Right Pneumonectomy Syndrome

Abstract

Right pneumonectomy syndrome, a rare complication of pneumonectomy, is secondary to a shift of the mediastinum and remaining lung toward the pneumonectomy side, leading to extrinsic airway compression and stretching. A 6-year-old boy started with initial symptoms of dyspnea on exertion, wheezing, and recurrent pneumonia 6 months after his right pneumonectomy. He received treatment with bronchodilators and antibiotics during outpatient clinic visits. Two months later, he developed increased wheezing and productive cough. A pulmonary function test showed severe reduction in expiratory volumes. He had a cardiopulmonary arrest while a surgical intervention was being planned.
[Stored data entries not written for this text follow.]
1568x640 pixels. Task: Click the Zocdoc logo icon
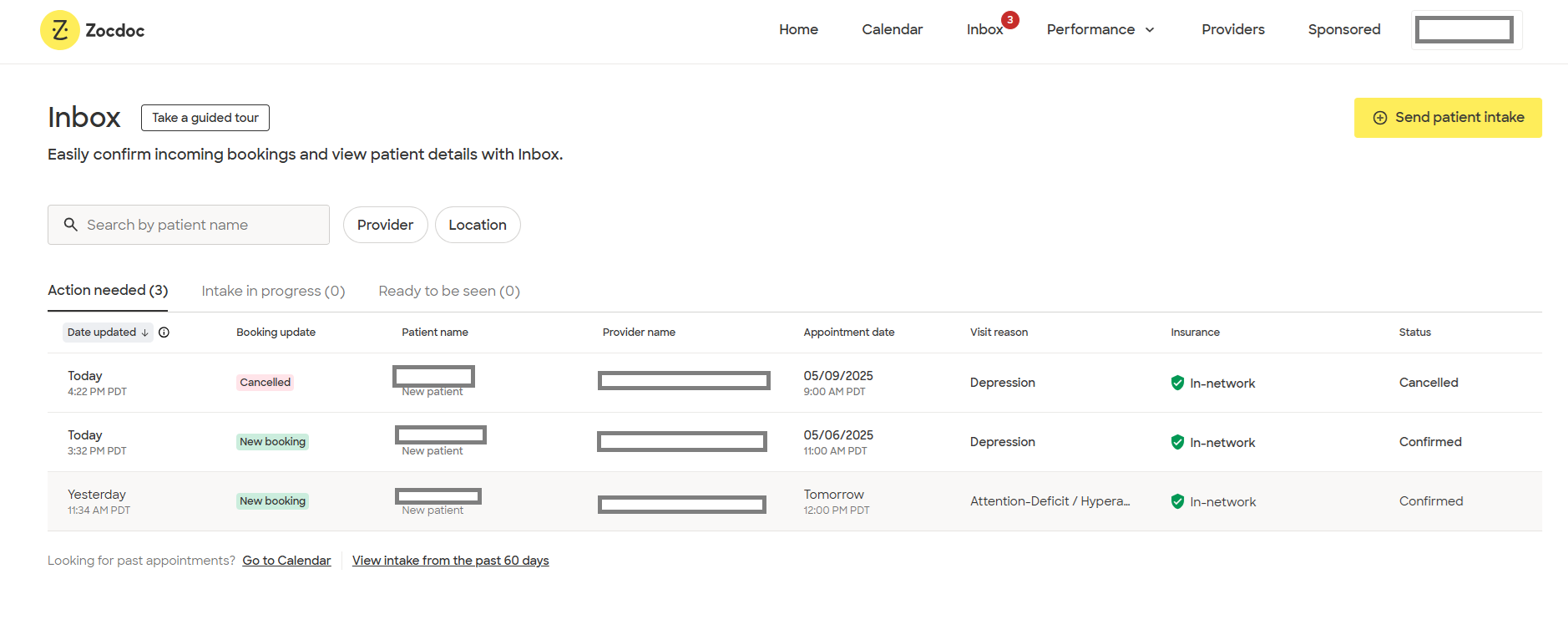60,30
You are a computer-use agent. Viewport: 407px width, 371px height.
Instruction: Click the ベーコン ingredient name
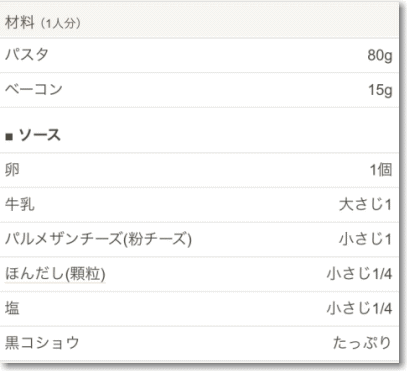[34, 89]
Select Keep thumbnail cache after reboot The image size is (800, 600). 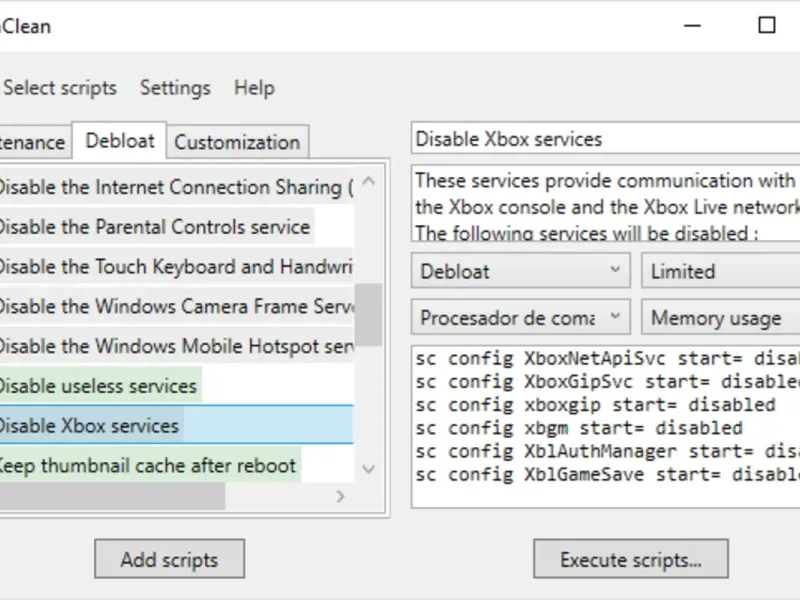pyautogui.click(x=147, y=465)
Chest roentgenogram showed shift of the heart and mediastinal structures into the right hemithorax with left lung hyperexpansion and no fluid in the right hemithorax. A computed tomogram of the chest revealed marked narrowing of the proximal left mainstem bronchus. He underwent thoracotomy, and a silicone prosthesis was inserted into the right hemithorax, resulting in restoration of the structures to the midline. The child presented severe neurological sequelae. Postpneumonectomy syndrome is a rare but life-threatening complication after pneumonectomy. Because it may mimic other conditions and given the consequences can be devastating, early recognition and intervention are required to ensure a favorable outcome.